-
Notifications
You must be signed in to change notification settings - Fork 0
Tagged PDF
A tagged PDF carries a logical structure tree alongside its visual content: a parallel tree of semantic elements (paragraphs, headings, figures, tables, lists) that describes what the content is and in what order it should be read. Assistive technology such as screen readers uses this tree to present a document in a meaningful reading order, and it is the basis for PDF/UA (ISO 14289) accessibility conformance.
By default phppdf emits untagged PDFs. Call $doc->enableTagging() before save() / output() and the library builds the structure tree for you and emits all the tagged-PDF plumbing automatically as you draw with the high-level API.
use DragonOfMercy\PhpPdf\Document;
use DragonOfMercy\PhpPdf\Font;
$doc = new Document();
$doc->enableTagging('en-US'); // turn on tagging, set the document language
$page = $doc->addPage();
$page->setFont(Font::helvetica(), 12);
$page->cell(w: 80, h: 10, text: 'A tagged paragraph.');
$doc->save('tagged.pdf');enableTagging() is fluent (returns the Document) and opt-in. When you do not call it, output is byte-for-byte identical to an untagged build - tagging adds nothing to the file.
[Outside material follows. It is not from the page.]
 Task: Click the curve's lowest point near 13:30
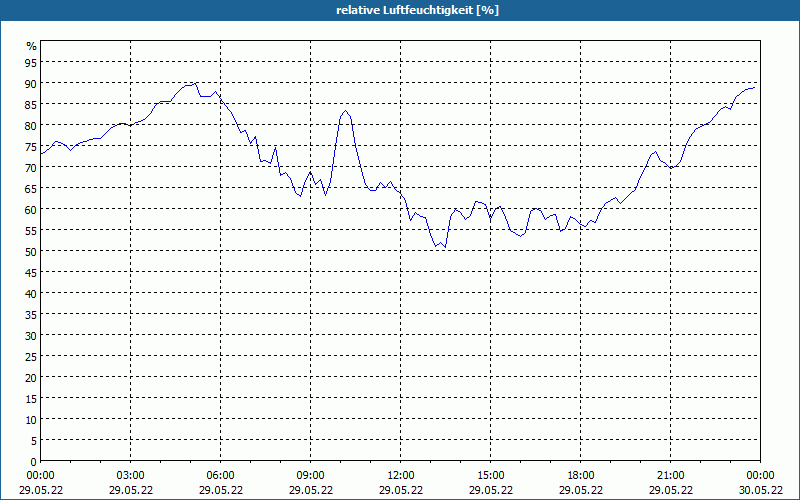pyautogui.click(x=445, y=247)
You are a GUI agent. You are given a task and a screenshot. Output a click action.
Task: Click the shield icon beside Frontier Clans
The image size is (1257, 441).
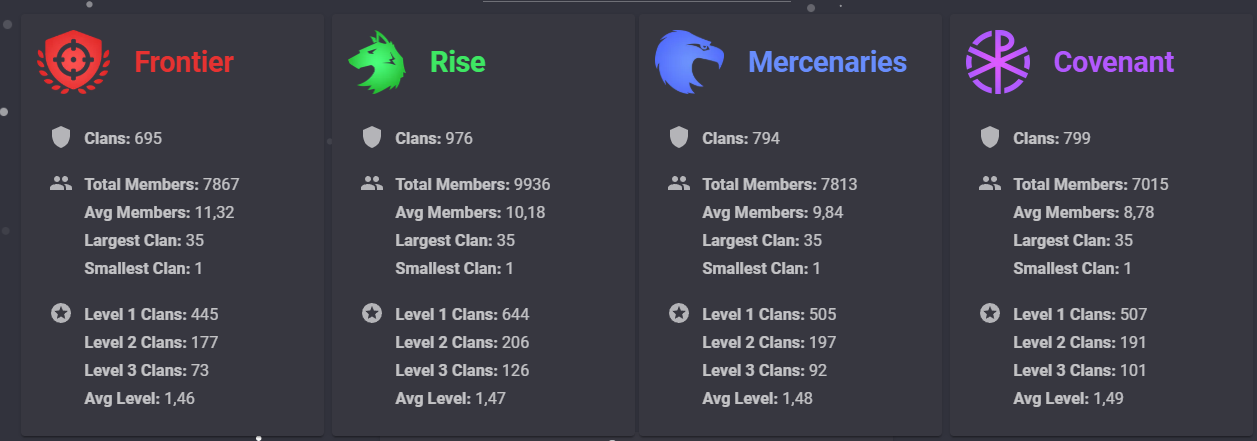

The single argument to enableTagging() is an optional BCP-47 language tag (for example 'en-US', 'fr', 'de-CH'). It sets the catalog /Lang, which tells a reader the default natural language of the document's text. Pass null (or omit it) to leave the language unset:
$doc->enableTagging(); // tagged, no /Lang
$doc->enableTagging('fr-FR'); // tagged, /Lang (fr-FR)An invalid tag throws a PdfException.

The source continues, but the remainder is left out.